After instrumentation, the microelectrode for microneurography was placed. Once a satisfactory site for measurement of MSNA was located, 15 minutes of baseline data were recorded with the subject resting quietly. Subsequently, a liquid mixed meal (Ensure; Abbot Laboratories, Columbus, OH) supplying 40% of each individual’s daily resting energy expenditure (58% carbohydrates, 28% fat, and 14% protein) was consumed by the subject over a period of 5 minutes. The average weight of the liquid mixed meal consumed by our subjects was 449±17 grams, and the total average energy was 661±25 kcals for each study day. MSNA was measured throughout the study or until a satisfactory recording was lost (roughly 60 minutes after the meal in most subjects). Blood samples were drawn and applanation tonometry measurements were conducted at baseline (before the meal) and at 60 minutes and 180 minutes after the meal.

Data were collected at 250 Hz, stored on a computer, and analyzed offline with signal processing software (WinDaq; DATAQ Instruments, Akron, OH). Mean arterial pressure (MAP) was calculated as the time integral over the pulse pressure. CO was calculated as the average stroke volume over a 5-minute period multiplied by the HR measured over the same time period. Total peripheral vascular resistance (TPR) was calculated as MAP/CO. MAP, HR, stroke volume, CO, and TPR were averaged from the last 5 minutes of the 15-minute MSNA baseline period and from 5-minute periods during applanation tonometry measurements 60 minutes and 180 minutes after the meal.

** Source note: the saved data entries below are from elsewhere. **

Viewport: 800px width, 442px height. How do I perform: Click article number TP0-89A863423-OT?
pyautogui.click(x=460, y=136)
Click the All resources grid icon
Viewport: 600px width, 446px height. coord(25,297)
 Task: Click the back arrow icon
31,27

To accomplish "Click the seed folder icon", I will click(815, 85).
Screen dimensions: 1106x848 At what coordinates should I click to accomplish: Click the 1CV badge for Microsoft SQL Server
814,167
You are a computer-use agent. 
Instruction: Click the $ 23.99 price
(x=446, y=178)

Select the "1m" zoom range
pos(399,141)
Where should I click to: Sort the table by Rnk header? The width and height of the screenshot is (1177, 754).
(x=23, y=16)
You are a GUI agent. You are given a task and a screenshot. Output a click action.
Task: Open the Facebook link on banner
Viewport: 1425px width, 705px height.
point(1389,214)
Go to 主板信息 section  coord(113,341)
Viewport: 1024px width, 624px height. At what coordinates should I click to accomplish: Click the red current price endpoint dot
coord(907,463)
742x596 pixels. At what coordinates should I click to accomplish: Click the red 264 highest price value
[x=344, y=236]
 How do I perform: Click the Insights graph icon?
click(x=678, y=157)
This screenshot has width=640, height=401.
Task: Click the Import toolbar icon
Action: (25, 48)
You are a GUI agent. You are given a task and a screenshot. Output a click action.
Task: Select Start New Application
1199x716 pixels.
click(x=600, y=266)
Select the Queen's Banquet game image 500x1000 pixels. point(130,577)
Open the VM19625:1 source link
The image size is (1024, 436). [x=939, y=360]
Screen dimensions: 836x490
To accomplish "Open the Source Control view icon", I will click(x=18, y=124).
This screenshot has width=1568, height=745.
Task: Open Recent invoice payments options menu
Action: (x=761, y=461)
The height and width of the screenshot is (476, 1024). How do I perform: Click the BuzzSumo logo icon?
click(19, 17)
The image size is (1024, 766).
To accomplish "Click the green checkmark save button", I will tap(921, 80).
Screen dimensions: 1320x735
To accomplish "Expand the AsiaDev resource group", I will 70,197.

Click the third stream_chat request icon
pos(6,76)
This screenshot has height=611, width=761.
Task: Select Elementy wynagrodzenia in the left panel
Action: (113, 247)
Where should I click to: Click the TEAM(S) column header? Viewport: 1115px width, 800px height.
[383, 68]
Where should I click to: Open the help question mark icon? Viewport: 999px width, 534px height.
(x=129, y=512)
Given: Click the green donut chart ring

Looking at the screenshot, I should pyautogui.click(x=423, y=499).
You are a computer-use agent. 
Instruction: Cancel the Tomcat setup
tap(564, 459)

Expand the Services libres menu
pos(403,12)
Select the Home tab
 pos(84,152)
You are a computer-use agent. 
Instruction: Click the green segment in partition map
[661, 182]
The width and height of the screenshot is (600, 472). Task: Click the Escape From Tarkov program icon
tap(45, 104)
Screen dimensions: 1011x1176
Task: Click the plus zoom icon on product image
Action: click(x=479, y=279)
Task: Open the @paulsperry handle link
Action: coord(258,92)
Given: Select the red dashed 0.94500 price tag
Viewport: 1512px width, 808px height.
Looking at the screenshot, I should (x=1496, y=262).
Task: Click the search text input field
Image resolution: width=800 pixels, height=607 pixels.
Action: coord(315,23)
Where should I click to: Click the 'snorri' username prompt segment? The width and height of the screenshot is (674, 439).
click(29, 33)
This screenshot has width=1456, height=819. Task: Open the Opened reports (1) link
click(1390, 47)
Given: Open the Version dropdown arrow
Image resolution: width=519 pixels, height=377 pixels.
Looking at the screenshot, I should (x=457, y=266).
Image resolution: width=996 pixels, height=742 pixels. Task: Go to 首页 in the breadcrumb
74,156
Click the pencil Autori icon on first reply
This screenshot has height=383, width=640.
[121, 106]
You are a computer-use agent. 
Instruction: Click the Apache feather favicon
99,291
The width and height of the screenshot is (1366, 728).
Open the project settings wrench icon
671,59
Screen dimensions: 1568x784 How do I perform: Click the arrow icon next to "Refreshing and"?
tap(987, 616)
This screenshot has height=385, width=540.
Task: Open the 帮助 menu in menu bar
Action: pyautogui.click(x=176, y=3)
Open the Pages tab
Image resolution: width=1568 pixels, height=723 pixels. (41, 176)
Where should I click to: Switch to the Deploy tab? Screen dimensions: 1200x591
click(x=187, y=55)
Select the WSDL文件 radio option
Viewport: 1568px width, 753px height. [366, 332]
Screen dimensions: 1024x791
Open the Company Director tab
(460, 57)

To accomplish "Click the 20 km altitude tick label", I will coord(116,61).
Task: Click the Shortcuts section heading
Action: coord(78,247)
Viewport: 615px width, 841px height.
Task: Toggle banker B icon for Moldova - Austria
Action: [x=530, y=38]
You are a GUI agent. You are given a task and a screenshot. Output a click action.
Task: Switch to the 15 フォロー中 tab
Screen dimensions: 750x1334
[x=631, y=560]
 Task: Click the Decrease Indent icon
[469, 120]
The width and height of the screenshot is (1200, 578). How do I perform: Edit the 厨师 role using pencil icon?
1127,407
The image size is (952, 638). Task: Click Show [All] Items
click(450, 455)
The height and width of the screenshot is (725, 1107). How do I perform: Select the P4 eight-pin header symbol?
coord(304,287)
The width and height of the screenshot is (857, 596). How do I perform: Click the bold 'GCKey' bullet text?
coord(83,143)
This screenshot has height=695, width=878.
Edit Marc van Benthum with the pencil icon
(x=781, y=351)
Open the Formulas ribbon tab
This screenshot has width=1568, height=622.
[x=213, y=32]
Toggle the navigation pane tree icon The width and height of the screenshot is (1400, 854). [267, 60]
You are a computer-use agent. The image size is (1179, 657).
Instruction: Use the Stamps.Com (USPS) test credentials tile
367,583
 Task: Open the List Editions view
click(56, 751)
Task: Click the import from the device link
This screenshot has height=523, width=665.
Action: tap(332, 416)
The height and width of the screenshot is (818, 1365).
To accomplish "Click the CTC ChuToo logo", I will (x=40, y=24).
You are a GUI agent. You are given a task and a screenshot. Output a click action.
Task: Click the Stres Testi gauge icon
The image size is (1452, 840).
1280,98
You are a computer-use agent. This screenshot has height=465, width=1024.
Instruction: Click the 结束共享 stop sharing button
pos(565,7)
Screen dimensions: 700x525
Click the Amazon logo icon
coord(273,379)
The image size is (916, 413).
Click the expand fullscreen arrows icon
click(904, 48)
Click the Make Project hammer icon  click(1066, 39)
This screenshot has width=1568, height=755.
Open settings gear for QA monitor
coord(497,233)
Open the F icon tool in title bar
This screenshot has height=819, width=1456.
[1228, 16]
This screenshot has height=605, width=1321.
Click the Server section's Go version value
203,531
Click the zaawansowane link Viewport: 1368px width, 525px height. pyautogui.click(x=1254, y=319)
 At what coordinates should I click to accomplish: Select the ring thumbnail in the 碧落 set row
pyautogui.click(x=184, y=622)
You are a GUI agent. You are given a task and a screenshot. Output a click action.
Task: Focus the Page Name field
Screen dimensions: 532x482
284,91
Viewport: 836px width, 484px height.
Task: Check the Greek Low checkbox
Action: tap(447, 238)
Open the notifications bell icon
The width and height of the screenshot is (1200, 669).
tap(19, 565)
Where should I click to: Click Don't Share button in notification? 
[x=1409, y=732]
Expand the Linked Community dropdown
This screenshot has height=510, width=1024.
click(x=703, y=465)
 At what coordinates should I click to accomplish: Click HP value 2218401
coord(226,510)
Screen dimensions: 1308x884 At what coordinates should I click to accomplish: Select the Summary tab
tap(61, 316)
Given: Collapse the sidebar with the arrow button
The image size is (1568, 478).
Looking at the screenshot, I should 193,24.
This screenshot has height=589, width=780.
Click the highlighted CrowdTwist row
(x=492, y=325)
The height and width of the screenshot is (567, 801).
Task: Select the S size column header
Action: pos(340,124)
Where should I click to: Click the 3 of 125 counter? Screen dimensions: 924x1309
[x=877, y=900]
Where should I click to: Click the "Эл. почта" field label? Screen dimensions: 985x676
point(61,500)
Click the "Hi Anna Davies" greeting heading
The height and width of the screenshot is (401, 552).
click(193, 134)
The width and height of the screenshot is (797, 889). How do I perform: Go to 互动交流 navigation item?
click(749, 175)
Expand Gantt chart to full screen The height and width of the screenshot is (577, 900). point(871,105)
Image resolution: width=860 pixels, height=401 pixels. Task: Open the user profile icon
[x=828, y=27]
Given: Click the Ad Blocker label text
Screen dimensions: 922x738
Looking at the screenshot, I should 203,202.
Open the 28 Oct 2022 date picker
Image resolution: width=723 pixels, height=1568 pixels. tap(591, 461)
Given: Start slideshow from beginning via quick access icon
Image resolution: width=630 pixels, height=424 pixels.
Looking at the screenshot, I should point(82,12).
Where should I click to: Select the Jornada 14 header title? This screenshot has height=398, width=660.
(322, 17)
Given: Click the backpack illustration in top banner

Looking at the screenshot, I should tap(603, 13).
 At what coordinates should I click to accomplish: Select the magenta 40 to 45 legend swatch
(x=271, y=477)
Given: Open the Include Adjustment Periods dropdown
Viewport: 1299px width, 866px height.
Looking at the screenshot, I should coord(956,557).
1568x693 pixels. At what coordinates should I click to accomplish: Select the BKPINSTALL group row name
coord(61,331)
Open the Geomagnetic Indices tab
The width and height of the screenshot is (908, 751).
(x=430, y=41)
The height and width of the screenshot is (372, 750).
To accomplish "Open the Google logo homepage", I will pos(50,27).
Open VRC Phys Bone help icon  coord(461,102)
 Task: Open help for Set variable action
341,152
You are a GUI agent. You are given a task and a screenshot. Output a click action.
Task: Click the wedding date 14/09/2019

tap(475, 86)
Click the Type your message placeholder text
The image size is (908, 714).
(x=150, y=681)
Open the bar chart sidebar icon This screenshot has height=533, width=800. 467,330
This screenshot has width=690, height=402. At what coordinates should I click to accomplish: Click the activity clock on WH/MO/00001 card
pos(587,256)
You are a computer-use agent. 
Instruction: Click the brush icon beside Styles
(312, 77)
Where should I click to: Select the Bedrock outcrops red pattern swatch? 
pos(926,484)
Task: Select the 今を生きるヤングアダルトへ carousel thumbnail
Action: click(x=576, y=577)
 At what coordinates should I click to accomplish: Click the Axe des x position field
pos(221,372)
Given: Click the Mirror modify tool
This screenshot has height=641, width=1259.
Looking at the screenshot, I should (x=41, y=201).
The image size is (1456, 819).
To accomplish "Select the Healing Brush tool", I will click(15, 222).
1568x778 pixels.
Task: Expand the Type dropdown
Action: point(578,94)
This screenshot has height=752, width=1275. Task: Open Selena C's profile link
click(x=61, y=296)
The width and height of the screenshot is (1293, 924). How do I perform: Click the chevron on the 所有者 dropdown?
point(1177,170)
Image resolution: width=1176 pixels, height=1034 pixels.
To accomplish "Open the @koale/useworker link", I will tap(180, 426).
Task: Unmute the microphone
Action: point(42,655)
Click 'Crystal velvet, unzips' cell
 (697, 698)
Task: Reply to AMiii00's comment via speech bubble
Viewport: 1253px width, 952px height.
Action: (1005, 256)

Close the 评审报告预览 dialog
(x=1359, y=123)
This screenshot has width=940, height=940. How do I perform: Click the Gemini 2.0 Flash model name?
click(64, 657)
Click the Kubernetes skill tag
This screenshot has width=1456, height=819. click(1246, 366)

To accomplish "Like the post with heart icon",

Group data are expressed as means ± SEM. Aortic wave reflection characteristics, carotid–femoral PWV, MSNA, central pressures, hemodynamic variables, and blood samples were analyzed and compared between time points by repeated measures analysis of variance using SigmaStat software version 12.0 (Systat Software Inc., San Jose, CA). Significance was set a priori at P < 0.05.

RESULTS

All 17 subjects completed the study protocol; however, MSNA data was only obtained on 13 subjects. Burst frequency and burst incidence increased from baseline at 45–60 minutes after the meal (22±2 vs. 32±3 bursts per minute, respectively; 36±3 vs. 49±4 bursts per 100 heartbeats, respectively; both P < 0.05) (Figure 1). At 60 minutes after the meal, HR and CO were elevated (P < 0.05) but all central and peripheral pressures were similar to baseline (Table 1). However, TPR was reduced from baseline at both 60 and 180 minutes after the meal (all P < 0.05). Additionally, 180 minutes after the meal, MAP and brachial and aortic systolic and diastolic BPs were reduced from baseline (all P < 0.05). MAP, brachial systolic BP, and brachial pulse pressure were also further attenuated at 180 minutes when compared with 60 minutes after the meal (all P < 0.05).

Figure 2.

Figure 2.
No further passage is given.